Grandchildren's Rights

Grandchildren’s Rights
 

The American family continues to struggle for several reasons, and we see people arguing over the right of non-custodial relatives to visit young relatives. Custodial parents contend they have the ultimate right to decide who will see the children. Non-custodial relatives claim the right to visit children, based on shared DNA. If shared DNA can create obligations, such as child support payments, it should also create rights, eh? Most important, it should create rights for children to want to see their elders that helped create them and who love them. Why is it that broken-home-kids can't see their grandparents, yet have to endure whoever their custodial parent wakes up with on a given Sunday morning?

My point in writing this piece is threefold.

1) To highlight the topic of visitation rights of grandchildren.
2) To discuss the effect of custodial parents lying to their children.
3) To share the plan of action I have, if such a thing happens with my future grandchildren.

One of the meanest things an adult can do to a child, besides sexually or physically abusing them, is to damage their self-worth by telling them they came from a defective gene pool. Some custodial parents are far too quick to reveal the flaws of non-custodial parents. It is even worse to lie about the non-custodial parent and relatives.

I know a couple whose adult son was killed in a traffic accident. He left behind a wife and young children. The parents of the deceased young father lost track of the children for several years. They somehow reconnected at a family function. The grandparents of those fatherless children asked them why they never tried to get in touch. They replied: "Our mom said you didn’t want to see us." Hmmm. These now-adult children of the deceased father know the truth and have to wrestle with their mother’s lies. No matter her excuses or reasons, she put herself ahead of the emotional needs of her children. She lied to them and made them feel unwanted. She lied to her children, which is a great disrespect, and she lied to them about their father’s side of the family.

Parents forget that their children will only be small for a short time. First, many states allow teenagers to decide which parent they will live with. Second, these children can grow up to hate their parents, if they choose. Every mature, functional person will, at some time, put their parents on trial in their minds. They will decide if their parents were basically good or bad. It is possible for adult children to hate one or both parents.

Here is my plan for dealing with a contrary custodial parent, should my grandchildren ever be denied reasonable access to me.

  • I will write each child regularly, and make two photocopies of each letter, placing them in two separate but identical albums.
  • I will record each time I tried to make contact with the children and the result of each attempt. I will send gifts on the appropriate occasions, and photograph and catalog the gifts. One album will be mine, and the other will be presented to each child when he or she turns 18. (I know a custodial mother who returns large presents given by grandparents to the store and keeps the cash.).
  • I will contact them as they become legal adults and offer them each $100 to meet with me and listen to me for one hour. (The money will create a desire in the grandchild to meet with us, no matter the custodial parent's bad press about us) At the meeting, I will give them a history of our attempts to have a relationship with them, and will have them thumb through the album in my presence, so I can explain how and why the album was put together.
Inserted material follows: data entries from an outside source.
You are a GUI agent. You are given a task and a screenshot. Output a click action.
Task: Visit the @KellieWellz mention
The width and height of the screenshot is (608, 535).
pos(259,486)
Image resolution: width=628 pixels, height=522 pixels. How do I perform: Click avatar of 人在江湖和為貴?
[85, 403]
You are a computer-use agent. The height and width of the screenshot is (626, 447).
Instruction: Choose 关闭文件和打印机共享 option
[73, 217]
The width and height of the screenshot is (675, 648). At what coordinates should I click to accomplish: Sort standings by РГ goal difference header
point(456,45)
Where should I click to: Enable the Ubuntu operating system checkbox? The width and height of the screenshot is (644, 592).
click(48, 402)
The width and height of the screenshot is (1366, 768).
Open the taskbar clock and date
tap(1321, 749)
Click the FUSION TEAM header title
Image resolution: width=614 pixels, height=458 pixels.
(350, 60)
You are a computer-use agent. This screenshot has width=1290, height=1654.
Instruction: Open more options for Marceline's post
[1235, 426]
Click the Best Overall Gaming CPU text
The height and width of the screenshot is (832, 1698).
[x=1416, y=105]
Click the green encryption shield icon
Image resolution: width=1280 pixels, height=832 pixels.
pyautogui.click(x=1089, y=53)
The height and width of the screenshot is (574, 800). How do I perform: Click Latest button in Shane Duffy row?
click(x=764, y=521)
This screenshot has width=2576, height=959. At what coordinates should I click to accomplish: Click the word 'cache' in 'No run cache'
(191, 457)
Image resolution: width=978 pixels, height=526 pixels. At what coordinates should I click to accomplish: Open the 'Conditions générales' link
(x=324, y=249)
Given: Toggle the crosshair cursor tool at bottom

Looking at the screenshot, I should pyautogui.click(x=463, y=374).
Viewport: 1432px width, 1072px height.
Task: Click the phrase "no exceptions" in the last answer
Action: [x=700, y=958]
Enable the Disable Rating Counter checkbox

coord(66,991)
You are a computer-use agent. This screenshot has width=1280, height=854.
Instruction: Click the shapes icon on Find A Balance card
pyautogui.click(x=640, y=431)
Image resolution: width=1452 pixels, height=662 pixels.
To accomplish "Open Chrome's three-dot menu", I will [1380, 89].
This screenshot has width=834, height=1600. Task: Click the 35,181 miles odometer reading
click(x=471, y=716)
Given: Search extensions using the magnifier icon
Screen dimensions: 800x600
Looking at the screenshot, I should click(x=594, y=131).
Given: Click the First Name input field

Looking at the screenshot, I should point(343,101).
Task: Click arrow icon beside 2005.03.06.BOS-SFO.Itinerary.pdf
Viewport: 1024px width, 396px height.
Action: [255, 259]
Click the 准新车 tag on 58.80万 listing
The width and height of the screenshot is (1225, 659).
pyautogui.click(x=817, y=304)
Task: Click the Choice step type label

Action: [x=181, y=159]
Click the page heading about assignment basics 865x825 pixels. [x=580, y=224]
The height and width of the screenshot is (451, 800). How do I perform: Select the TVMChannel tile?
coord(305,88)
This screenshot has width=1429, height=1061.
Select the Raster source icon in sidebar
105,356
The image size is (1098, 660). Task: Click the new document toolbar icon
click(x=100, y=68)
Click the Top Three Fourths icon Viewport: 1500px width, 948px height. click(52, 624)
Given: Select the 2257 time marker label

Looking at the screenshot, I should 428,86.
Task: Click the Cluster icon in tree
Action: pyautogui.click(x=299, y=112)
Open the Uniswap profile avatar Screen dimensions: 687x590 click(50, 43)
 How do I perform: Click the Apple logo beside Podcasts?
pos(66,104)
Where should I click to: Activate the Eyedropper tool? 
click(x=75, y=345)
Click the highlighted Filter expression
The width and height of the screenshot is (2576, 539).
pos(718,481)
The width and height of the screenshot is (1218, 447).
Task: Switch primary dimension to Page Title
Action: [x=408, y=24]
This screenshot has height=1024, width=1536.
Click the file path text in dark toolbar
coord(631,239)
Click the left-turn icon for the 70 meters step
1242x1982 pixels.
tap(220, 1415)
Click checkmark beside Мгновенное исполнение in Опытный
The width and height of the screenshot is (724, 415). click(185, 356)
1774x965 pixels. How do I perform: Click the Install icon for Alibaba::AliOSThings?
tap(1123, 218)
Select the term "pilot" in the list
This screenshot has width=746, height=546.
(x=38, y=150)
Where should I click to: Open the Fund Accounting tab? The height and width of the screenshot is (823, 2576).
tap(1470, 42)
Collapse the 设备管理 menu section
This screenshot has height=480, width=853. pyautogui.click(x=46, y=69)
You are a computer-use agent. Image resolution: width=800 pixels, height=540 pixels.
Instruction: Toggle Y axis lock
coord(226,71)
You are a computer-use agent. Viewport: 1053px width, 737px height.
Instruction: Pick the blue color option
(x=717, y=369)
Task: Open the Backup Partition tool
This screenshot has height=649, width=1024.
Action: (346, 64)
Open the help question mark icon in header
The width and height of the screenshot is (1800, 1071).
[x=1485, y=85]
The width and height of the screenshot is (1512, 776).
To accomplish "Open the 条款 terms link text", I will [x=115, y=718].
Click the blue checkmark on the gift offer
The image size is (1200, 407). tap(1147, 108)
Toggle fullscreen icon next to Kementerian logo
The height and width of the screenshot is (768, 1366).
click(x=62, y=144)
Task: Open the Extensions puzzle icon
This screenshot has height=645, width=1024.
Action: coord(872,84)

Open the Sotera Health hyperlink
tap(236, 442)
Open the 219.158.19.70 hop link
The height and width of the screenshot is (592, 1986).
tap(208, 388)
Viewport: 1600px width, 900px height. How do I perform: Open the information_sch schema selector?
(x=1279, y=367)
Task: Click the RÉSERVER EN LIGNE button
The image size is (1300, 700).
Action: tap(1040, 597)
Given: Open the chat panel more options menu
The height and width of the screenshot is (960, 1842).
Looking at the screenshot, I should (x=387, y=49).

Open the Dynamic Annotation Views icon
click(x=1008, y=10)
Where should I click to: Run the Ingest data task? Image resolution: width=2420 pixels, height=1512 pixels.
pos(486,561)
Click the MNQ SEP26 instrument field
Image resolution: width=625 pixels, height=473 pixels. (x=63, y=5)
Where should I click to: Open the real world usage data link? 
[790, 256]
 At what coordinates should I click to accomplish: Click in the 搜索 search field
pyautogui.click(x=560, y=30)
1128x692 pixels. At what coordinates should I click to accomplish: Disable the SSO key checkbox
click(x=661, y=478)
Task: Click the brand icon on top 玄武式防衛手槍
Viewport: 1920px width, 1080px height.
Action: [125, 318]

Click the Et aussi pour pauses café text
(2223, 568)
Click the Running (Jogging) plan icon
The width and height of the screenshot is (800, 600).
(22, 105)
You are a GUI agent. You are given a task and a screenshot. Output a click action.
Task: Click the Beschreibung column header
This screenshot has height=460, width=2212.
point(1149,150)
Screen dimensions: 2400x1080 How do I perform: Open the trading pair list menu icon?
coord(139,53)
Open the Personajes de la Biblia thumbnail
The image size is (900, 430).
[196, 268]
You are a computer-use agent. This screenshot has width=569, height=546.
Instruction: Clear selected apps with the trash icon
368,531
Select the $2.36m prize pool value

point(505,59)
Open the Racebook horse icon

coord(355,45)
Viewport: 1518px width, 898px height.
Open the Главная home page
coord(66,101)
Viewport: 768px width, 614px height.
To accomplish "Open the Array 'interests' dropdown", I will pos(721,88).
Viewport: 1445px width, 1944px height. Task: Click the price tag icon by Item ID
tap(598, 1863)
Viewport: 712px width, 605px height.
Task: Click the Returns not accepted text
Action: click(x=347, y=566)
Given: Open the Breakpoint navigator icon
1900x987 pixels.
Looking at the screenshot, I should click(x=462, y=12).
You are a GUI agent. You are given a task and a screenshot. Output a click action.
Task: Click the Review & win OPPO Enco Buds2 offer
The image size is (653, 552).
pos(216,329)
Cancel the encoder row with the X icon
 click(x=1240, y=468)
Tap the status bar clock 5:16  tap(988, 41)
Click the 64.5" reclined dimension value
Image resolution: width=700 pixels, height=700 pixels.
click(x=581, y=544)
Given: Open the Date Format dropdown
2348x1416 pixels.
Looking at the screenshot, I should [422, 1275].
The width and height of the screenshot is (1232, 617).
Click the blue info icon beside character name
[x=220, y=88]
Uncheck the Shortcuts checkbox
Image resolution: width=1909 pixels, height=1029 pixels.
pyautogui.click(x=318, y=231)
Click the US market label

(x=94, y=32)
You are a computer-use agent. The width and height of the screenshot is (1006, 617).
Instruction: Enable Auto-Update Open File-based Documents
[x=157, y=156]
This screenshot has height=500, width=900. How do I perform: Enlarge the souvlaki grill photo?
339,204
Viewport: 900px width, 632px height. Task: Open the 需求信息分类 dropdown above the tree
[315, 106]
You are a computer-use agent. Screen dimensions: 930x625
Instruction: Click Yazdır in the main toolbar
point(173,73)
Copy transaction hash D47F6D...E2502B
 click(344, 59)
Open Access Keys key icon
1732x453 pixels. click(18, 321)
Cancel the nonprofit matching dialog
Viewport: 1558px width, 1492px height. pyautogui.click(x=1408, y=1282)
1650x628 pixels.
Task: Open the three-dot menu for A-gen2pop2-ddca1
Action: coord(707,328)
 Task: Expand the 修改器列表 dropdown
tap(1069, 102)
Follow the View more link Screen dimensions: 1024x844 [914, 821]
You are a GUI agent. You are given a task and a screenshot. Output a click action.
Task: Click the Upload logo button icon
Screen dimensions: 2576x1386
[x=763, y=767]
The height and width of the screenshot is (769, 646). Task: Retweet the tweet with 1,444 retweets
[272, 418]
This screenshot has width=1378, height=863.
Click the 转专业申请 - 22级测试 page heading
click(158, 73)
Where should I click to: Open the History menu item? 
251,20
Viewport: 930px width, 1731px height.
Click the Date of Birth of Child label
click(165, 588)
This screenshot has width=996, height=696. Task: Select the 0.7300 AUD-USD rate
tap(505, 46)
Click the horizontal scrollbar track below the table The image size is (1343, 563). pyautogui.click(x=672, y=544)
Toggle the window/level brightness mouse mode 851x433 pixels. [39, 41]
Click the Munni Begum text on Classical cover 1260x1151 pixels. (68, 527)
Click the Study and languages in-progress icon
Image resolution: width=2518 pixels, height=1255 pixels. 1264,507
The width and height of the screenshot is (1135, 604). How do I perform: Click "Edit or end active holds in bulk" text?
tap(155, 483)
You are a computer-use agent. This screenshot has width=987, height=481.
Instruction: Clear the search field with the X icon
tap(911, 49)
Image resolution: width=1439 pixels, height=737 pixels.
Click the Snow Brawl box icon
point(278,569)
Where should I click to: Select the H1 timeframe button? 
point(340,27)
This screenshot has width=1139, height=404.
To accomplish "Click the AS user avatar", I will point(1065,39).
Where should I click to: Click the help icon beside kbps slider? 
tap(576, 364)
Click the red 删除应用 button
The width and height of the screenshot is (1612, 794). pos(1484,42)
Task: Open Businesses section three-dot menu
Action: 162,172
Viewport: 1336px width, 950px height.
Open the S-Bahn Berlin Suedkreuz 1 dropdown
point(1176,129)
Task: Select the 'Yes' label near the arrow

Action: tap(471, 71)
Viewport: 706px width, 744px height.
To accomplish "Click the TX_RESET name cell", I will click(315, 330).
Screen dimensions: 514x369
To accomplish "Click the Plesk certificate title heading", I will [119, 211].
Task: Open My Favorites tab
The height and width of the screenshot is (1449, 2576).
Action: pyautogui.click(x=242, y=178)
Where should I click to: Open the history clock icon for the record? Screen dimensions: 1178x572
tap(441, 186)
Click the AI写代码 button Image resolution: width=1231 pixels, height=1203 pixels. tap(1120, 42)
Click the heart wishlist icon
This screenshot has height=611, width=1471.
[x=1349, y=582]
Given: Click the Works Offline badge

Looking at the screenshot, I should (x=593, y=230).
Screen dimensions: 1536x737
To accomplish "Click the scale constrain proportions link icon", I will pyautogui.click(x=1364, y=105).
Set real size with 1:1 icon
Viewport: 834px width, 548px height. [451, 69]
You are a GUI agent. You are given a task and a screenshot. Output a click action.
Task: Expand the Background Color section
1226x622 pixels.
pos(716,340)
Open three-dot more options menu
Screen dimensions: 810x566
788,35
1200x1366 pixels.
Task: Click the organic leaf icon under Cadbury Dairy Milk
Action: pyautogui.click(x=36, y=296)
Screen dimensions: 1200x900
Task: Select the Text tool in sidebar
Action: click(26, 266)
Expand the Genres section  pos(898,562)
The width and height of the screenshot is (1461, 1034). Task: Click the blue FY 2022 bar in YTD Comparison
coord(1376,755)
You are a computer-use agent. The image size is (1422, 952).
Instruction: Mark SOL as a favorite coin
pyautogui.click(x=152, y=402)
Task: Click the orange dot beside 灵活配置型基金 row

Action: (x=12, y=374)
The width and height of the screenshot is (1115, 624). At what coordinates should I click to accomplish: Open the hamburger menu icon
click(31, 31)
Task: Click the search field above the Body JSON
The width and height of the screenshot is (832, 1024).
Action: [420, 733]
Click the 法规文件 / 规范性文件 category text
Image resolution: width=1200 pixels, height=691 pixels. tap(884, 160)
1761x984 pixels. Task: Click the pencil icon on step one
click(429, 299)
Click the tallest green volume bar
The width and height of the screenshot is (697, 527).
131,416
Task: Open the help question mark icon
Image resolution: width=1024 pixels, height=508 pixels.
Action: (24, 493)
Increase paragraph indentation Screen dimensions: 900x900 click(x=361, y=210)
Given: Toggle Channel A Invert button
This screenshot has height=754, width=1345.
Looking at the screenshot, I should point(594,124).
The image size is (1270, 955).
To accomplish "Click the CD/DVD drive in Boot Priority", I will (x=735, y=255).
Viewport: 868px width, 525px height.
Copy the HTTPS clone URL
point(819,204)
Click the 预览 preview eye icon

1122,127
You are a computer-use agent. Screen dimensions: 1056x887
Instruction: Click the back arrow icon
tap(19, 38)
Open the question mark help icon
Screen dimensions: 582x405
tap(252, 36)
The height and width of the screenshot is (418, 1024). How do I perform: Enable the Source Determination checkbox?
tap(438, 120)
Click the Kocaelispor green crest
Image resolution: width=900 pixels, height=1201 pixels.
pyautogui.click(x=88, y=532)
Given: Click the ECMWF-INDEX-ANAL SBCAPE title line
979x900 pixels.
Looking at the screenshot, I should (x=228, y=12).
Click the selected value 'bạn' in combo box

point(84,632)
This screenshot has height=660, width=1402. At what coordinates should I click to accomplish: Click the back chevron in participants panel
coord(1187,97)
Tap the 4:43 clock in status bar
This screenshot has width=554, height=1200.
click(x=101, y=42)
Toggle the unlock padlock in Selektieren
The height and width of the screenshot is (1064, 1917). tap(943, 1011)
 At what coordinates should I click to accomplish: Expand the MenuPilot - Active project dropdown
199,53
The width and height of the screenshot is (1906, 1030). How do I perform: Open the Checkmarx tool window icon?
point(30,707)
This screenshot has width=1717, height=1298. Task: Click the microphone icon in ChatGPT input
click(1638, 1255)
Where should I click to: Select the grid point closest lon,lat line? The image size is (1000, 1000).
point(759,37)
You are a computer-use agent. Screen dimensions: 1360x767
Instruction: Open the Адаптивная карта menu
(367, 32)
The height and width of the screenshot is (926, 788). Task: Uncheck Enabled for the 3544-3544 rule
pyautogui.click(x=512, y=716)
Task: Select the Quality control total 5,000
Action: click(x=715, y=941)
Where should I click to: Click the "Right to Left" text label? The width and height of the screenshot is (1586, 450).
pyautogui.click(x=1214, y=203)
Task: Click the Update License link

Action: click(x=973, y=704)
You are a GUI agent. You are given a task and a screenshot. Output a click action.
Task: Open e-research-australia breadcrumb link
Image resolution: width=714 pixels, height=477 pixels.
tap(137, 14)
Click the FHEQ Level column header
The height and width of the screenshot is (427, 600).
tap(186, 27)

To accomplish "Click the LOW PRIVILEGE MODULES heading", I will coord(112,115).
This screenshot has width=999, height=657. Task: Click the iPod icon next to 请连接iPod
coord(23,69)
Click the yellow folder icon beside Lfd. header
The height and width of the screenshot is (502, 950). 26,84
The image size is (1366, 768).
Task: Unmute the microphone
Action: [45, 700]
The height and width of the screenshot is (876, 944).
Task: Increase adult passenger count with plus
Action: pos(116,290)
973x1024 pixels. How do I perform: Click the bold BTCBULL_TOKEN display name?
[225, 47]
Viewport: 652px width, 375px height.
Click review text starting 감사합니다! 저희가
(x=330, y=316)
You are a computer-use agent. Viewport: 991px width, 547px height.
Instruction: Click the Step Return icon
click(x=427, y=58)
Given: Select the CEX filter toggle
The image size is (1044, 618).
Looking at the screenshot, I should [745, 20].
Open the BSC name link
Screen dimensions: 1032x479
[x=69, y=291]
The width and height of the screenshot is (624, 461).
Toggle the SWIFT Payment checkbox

The grandchild will then have a new perspective on our previously-failed relationship. I will ask specific questions, such as:
    1) What type of people did your custodial parent portray us to be?
    2) How did she or he explain our absence in your lives?

I will express my desire to build a relationship with each grandchild, and see what happens. Each grandchild can then take his or her album to their custodial parent and ask questions.

Many children are used today as weapons of war against others. Parents need to understand that any weapon used to wound others will come back bloodied. I have never seen a child used as a weapon that is happy and secure.